プラチナの市場規模の小ささや供給量の先細り、産業界における需要減によって、将来的にプラチナの価値や価格が下がるリスクは決して低くはなく、状況次第で元本割れリスクもある。
「プラチナは貴金属だから安全資産だ」という誤った認識や、「投資信託あるいはETFだからリスク分散できている」という過信は、貴重な資産の大幅減少につながりかねないので、十分な注意が必要だ。
デメリット2,金に比べて投資対象としての認知度が低く、流動性リスクが高い
プラチナは比較的新しい貴金属であり、投資対象資産としての歴史も浅く、金より認知度が低いのは明らかである。金ではなくプラチナを選ぶメリットも認知されているとは言い難いため、現状では、プラチナ関連商品の取引はそれほど多くない。
プラチナ投資信託またはETFを買い付ける、あるいは解約(売却)する際に、不利な条件で約定する、あるいは取引が成立しない可能性もある。
プラチナに関連する金融商品を取引する際には、流動性リスクを見越して、つねに余裕をもった取引を心掛けたほうがよい。
5,ネット証券で取引できるプラチナETF3選
市場規模の小ささや認知度の低さから、プラチナ関連指数を参照指標とする投資信託やETFで、取引できる銘柄は極めて少ない。
主要ネット証券各社の投資信託検索で、「プラチナ」あるいは「白金」をキーワードに検索しても、1件もヒットしない。コモディティまたは商品に分類される銘柄にも、プラチナ関連銘柄は含まれていないのが現状だ。
しかし、東京証券取引所にはプラチナ関連銘柄が3件上場しているので、プラチナの将来性に強い期待を寄せるプラチナ投資初心者は、以下に紹介する3件のETFに注目してほしい。
国内の自動車業界における水素自動車および燃料電池開発推進への期待が追い風となり、プラチナETF3件の取引量は漸増している。

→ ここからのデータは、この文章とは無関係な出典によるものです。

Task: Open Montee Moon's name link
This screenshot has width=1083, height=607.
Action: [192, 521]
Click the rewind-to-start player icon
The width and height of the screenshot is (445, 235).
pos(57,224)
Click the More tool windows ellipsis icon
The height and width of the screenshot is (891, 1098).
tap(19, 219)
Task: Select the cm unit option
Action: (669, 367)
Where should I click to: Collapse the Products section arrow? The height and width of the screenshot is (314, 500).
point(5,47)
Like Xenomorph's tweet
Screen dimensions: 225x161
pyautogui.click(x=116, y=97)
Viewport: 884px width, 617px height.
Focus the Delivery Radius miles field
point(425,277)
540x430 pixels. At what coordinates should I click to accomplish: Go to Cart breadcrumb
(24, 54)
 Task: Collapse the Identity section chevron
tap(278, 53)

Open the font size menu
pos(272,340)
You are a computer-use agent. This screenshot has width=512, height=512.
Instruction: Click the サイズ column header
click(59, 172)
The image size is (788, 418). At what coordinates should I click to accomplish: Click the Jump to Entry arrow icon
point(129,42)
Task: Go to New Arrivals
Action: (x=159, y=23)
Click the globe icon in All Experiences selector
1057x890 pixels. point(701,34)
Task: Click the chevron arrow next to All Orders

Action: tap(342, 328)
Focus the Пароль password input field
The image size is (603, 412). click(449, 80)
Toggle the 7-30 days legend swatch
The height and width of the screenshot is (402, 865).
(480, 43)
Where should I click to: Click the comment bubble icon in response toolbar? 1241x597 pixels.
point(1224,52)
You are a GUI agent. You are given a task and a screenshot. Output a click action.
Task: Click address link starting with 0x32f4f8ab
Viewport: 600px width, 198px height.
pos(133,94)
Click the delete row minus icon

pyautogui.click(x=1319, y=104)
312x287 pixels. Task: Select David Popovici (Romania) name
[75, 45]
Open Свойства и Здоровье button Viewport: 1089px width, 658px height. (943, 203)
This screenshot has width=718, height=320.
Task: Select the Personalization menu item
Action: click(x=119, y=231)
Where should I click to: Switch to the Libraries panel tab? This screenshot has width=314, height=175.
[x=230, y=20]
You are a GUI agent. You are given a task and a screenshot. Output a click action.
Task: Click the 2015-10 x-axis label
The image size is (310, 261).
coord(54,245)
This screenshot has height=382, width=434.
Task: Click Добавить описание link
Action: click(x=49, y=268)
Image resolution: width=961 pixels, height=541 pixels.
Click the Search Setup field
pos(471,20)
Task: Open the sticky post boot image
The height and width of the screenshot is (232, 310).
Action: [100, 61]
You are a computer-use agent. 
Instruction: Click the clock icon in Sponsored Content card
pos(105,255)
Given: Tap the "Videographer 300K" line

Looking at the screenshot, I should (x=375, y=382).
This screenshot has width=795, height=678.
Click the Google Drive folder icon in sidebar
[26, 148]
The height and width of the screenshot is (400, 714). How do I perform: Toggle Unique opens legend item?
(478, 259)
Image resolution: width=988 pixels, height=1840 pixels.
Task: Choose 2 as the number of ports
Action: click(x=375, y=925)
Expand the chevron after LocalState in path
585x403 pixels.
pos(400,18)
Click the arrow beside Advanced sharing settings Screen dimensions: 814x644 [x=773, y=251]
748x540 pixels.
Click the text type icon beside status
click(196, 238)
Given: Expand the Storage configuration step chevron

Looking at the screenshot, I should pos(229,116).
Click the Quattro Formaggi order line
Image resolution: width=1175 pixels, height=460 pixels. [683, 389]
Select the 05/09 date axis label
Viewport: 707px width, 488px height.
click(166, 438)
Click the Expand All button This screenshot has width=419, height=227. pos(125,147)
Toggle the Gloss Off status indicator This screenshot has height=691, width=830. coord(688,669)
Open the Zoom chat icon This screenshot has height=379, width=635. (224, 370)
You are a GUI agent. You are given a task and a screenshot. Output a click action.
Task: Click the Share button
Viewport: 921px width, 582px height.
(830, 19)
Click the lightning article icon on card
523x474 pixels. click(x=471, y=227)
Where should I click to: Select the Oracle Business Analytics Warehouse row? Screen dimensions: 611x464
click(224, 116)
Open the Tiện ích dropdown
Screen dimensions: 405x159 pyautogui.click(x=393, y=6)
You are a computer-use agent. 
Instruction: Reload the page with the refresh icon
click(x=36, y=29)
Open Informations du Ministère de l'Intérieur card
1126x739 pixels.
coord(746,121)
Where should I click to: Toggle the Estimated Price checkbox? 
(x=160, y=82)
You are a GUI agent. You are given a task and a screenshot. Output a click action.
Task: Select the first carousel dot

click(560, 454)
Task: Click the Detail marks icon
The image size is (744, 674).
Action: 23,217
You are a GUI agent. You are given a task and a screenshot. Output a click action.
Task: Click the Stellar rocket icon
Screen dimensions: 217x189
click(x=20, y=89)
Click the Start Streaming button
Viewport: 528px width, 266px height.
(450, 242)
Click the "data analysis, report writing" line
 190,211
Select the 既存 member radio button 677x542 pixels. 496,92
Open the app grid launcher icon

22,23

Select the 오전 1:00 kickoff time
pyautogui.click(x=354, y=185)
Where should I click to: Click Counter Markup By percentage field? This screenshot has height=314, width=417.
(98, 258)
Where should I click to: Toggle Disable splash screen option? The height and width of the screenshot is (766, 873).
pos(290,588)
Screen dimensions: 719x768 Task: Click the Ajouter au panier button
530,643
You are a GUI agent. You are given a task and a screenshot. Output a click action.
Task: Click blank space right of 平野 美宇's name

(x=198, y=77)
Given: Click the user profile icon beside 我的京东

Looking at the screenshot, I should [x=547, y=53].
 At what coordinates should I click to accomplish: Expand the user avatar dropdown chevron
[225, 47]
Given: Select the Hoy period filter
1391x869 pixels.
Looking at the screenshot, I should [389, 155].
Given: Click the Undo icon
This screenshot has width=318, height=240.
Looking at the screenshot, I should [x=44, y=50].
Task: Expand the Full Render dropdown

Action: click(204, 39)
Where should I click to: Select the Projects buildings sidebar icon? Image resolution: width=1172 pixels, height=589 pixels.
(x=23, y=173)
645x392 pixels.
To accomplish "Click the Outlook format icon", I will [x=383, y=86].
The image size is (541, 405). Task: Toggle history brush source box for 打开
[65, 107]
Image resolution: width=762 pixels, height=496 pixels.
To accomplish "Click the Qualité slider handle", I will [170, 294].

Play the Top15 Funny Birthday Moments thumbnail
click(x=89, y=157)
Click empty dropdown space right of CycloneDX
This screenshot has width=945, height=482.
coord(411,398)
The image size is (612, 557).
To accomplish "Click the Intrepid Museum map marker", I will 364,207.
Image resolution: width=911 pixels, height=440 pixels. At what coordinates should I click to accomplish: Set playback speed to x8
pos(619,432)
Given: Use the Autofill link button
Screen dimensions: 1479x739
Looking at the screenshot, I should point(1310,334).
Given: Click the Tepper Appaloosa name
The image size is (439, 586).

近年落ち込んでいたプラチナETF銘柄の価格も戻りつつある。
しかしながら、現状では3件とも流動性は高くなく、マーケットメイク対象外なので、希望どおりの条件で約定するとは限らない点に注意してほしい。
取引できるプラチナETF1,純プラチナ上場信託(現物国内保管型)<1541>
<銘柄基本情報>
銘柄名 <銘柄コード> |
純プラチナ上場信託 (現物国内保管型)<1541> |
|
通称 | 純プラ信 | |
2021年4月22日終値 | 3,915円 | |
対象指標 | 白金 | |
管理会社 | 三菱UFJ信託銀行 | |
信託報酬(税込) | 0.55% | |
取引単位 | 1口単位 | |
分配金利回り | 0.00% | |
トータルリターン(騰落率) ※2021年1月29日現在 |
過去3カ月 | +22.74% |
1年 | +3.74% | |
3年 | +0.91% | |
5年 | +2.30% |
対象指標となっている白金価格は、大阪取引所に上場するプラチナ地金1グラムあたりの先物価格にもとづいて再評価された、現在のプラチナ地金の理論価格である。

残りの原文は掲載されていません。